DR. DAVE HEPBURN | APRIL 17, 2013
Everything you and Leo and my wife and her husband should know about ticks
I open my bedroom curtain and there it is every time, Mount Finlayson, looming defiantly, as if to say “Dave, come lay your fins on my mount, son.” We have a symbiotic/parasitic relationship, Fin and I, whereby he hovers over the spectacular Bear Mountain Golf course, keeping an intense Sauron eye on my golfballs, (which I’ve stored in several bushes, fescue and deer rectums). I, in turn, scratch his spine with my feet.
Should I so much as whisper “mountain” to Leo, my nimble, fluffy, wee white Havanese pup, he breaks immediately into four cartwheels followed by two summersaults and ends by hurtling himself into his Tongan fire/whirling dervish/pee pee dance of joy. So we climb/drag ourselves to the summit, where we celebrate our healthy decision to have made this climb by opening a duffle bag of the most delightfully decadent snacks and treats you can imagine.
My initial health concerns with making this daily jaunt involved shattered tendons, ligaments and skulls. But it turns out there’s a worse medical menace lurking up there (Gary Bettman excluded).
One evening while petting Leo, my wife pulled at a lump as wives are wont to do with normally lumpless Havanese and lo and behold, she held in her hand, much to her chagrin... a tick. The tick also appeared relatively chagrined, in a ticked off tick kind of way. “TICK!!!!” she shrieked so shriekedly that even ticks peacefully grazing in the pastures of Finlayson, glanced up.
The tick who had been enjoying a course of canine corpuscles was promptly sent hurtling thru the kitchen where it landed unceremoniously on the garburator and was instantly pureed to tick heaven. While observing this tick hurtling towards the sink, accompanied by shrieks and profanity by both the tosser and the tossee, I decided to check my own carcass out for beasts mid-feasts. Sure enough I found one, and then another.

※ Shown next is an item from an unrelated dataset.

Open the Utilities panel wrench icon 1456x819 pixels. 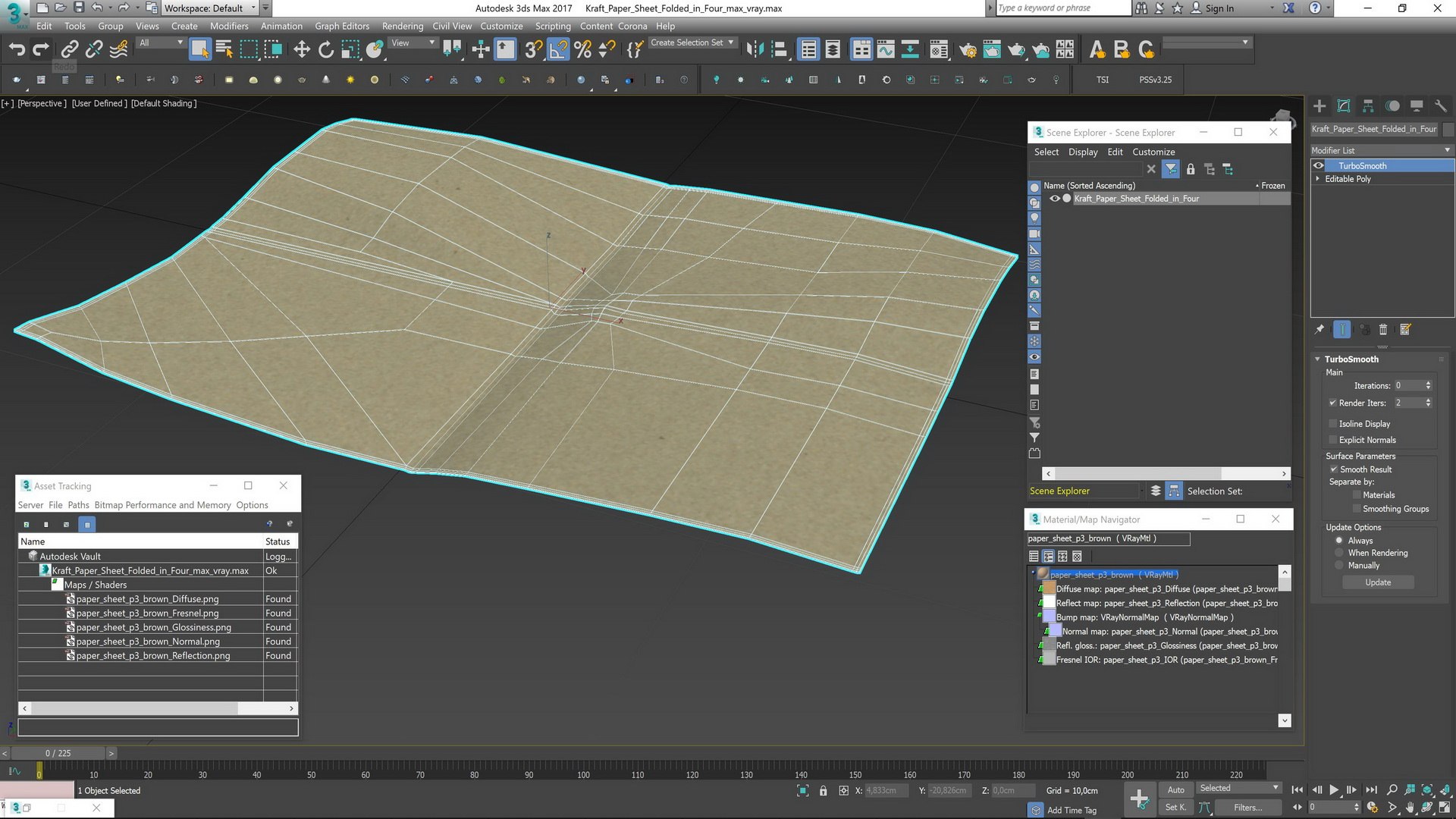point(1441,106)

Now, as a doctor, when I peel odious disease-bearing, blood-sucking organisms from my epidermis, the screaming schoolgirl section of my brain (known as the Rob Sealey lobe) screams out to the Oompa Loompas in my frontal lobe...Panic Freakin’ Stations!! So I stagger to my medical books, thumbing madly past tetanus, tendons and tea stained teeth to try and find what illness I will die of tonight. No doubt a different illness than the one was most assuredly going to claim my life last week when I found a bump on my uvula.
So here is everything you and Leo and my wife and her husband should know about ticks.
Turns out ticks are nasty and getting nastier. The little bug buggers host a host of diseases for human and Havanese, and they are all on the rise.
In addition to the infamous Lyme disease and Rocky Mountain Spotted Fever, are some bad ones that end in “osis.” Babesiosis, ehrlichiosis, granulocytic anaplasmosis. I don’t recall learning these specific diseases in medical school, perhaps because I was playing Space Invaders while hungover in the back row. But I would also suggest that any MD (Master of Deception) who says that they remember these diseases, are, most respectfully, pathological liars and possibly tax evaders. But I do recall that most words with “osis” on the tail mean that it will be on a test.
Rocky Mt.SF is not just limited to Denver or Banffffffff. A woman in the Carolinas recently died of RMSF. Lyme disease is not limited to Lyme, Connecticut. Babesiosis is not limited to Pam Anderson. In fact babesioisis is also having a real heyday in, of all places, Connecticut! (Strike Yale from the list of future schools to whom I will decline deanship when offered). So disease bearing ticks can be found surviving and thriving from coast to coast, Cleveland included.
DEET really doesn’t work, despite what the DEET folks say. If you do get a tick bite, I would suggest you don’t start self diagnosing.
“Well Ralph, it looks to me like the three legged black spotted deer tick and it appears to be carrying Eastern Erlichlochosis.”
“Frank, you just pulled off two legs and a tail already and you spelled ehrlichiosis incorrectly. We’re going in.” Bring the tick in to a tick lab and have it vivisected.
So now the only way my wife will allow Leo and I back up Finlayson, is if I wear chainmail and Leo wears a sucky knitted dog coat so thick he looks like a caribou. Leo doesn’t care whether he gets one or not but I’m a little twitchy about anything that brushes up against me, sort of like a... nervous tick.